Find social clubs in your area, that are about anything you are interested in. Find friends on social media, check out local dating sites. If you don't make the effort you won't get anywhere.
Get into google and research what goes on in your are, you may be surprised.No, it would not creep many girls out, though some may be turned off by it. Go out on the town, just go to bars alone. Literally every weekend go to a bar alone. If you can't strike up a convo, that's okay, just sit there. Maybe someone will eventually talk to you, but if that doesn't happen, just keep going until you get the nerve to talk to people. Be advised, girls are naturally defensive in bars, even to good looking guys, so you may get shut down. No sweat, just keep getting on that horse.
I don't think it's weird. People are complicated. IF You want to start meet people, than try to go out with your coworkers for a drink or something. You know them, so You won't be alone in a pub or club. It'll be easy to go out than. ;)

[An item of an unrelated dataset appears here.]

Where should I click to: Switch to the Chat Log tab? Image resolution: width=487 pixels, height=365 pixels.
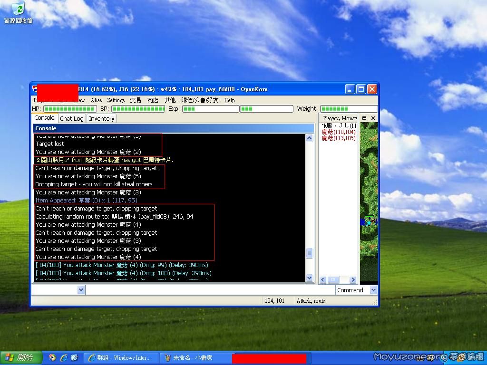[72, 118]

Everyone has to begin somewhere.
Do not tell her that she is your first date, or first anything else.Try dating sites but watch out for the wacos. Try going to the clubs and pubs
That is a statistical anomaly so it does fit the definition of "odd".
Aside from having coworkers,(still no job...), I think I know just how you feel.
That's weird. Someone your age should be married or dating at least. How sad.
It's the same with me dude. What's your issue? For me it's my average height and over amount of body hairs.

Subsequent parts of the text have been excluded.